● **Extract provided**
Charles McLemore showed Patricia Love his class ring in an attempt to prove he wasn't dating the girl who introduced them. His story, though, didn't ring true with her -- she wanted to hear it straight from her friend.
Patricia, a junior in high school, had recently moved to Mena from Michigan with her family when a friend introduced her to Charles, who was a grade ahead of them, in January 1969.
A few days later, Charles saw Patricia again, driving down Main Street in a 1957 Ford.
"I got her to pull over, and I asked her if she wanted to go get a Coke or something at the Dairy Queen," he says. "She said, 'Well, I better not.' She was acting kind of funny, and I asked her what was wrong."
Patricia explained that she thought he was going steady with the other girl, and, though he insisted he wasn't, he sensed her skepticism.
Charles had dated the girl who introduced them for about nine months. They had broken up but remained good friends. He had given the girl his senior ring to wear on a chain around her neck, and when they broke up she returned it. He offered the ring, back in his possession, as proof of his claim that he wasn't dating anyone -- but it wasn't quite enough.
"I ended up telling her to call the other girl and ask her," Charles says.
Patricia did that.
"I didn't want to start dating him until I talked to her. When I asked her and she said no, they weren't dating, I thought, well, I guess it's OK to go out with him," Patricia says.
The next time Charles saw Patricia downtown, he stopped her to talk and this time when he asked her out she was happy to say yes.
They went to the movies, probably to see something starring John Wayne.

● **Dataset entries**
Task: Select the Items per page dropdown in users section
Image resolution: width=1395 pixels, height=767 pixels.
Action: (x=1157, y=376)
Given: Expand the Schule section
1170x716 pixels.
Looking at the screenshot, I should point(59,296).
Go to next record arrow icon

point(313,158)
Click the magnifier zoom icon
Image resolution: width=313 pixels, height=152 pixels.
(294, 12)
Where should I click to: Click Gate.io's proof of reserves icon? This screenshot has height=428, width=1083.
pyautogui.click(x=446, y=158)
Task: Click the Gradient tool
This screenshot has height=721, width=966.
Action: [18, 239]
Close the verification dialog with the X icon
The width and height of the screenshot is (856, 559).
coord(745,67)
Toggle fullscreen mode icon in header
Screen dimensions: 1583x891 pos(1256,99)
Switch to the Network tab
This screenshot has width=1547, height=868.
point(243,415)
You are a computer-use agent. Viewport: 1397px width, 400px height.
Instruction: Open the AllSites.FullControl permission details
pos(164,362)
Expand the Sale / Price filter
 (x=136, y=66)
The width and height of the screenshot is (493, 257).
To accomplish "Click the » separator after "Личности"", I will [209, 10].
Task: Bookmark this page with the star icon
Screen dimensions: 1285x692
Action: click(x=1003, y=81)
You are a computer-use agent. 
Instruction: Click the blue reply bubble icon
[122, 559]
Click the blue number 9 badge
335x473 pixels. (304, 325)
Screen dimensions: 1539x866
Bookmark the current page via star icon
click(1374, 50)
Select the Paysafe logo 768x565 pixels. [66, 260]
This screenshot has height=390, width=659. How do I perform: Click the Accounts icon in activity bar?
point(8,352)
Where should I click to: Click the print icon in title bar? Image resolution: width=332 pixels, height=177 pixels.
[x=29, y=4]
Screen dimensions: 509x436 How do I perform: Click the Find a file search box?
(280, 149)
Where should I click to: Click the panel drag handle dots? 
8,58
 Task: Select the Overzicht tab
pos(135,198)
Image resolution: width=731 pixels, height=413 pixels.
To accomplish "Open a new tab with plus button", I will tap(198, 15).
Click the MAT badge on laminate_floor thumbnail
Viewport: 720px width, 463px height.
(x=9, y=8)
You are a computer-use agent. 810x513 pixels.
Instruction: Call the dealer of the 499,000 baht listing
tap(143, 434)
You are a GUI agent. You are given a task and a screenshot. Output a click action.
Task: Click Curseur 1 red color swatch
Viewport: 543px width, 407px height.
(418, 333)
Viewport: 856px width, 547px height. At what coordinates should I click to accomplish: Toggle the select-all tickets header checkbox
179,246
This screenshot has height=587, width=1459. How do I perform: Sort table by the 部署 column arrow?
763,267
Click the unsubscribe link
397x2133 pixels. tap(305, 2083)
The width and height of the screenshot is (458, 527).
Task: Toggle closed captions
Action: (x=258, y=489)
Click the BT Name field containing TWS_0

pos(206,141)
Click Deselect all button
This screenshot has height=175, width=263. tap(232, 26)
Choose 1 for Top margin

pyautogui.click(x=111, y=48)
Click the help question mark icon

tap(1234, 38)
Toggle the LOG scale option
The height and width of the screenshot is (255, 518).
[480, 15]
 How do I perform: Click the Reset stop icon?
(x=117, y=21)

● **Set tasks**
a – For the story about how Charles and Patricia met, mark each statement yes or no and quote the exact words that decide it: (i) Patricia moved to Mena from Michigan. (ii) Charles was a grade behind Patricia. (iii) Charles saw Patricia driving a 1957 Ford down Main Street.
b – Go on with the story about how Charles and Patricia met, starting after its last sentence.
You won't need the rows to work on this text.

● **Results**
a –
(i) Yes: "had recently moved to Mena from Michigan with her family"
(ii) No: "who was a grade ahead of them"
(iii) Yes: "driving down Main Street in a 1957 Ford"

b –
"I ran the projector over there at the movie theater at Mena. I worked there on the weekends -- Friday night, Saturday matinee, Saturday night and Sunday. But I didn't work on school nights from the ninth grade through high school. And then when I went to college, I came home on the weekends and ran them," he says. "I could get into the show for free, so I asked her if she wanted to go to movies. She said sure. So that was a good cheap date."
They dated through the second half of Charles' senior year and through his freshman year of college at Henderson State College (now Henderson State University) in Arkadelphia. After she graduated, she joined him on campus.
Charles left for ROTC summer camp at Fort Riley, Kan., the summer between his junior and senior year of college, and when he got back he discovered that Patricia's family was planning to move out of state.
"She was going to have to move with them, and she was kind of upset. And I told her, 'You don't have to go. Why don't we just go ahead and get married?' We knew we were going to do it anyway," he says.
They exchanged their vows on Aug. 19, 1972, at the home of Patricia's grandparents. Her uncle, a Baptist preacher, officiated.
Charles was prepared to be sent to Vietnam with the U.S. Army but instead got a reserve commission as an artillery officer and left for Fort Sill, Okla.
When he was discharged they moved to North Little Rock, where they raised their two children -- Charles McLemore of Bryant and Julie McLemore of London, England.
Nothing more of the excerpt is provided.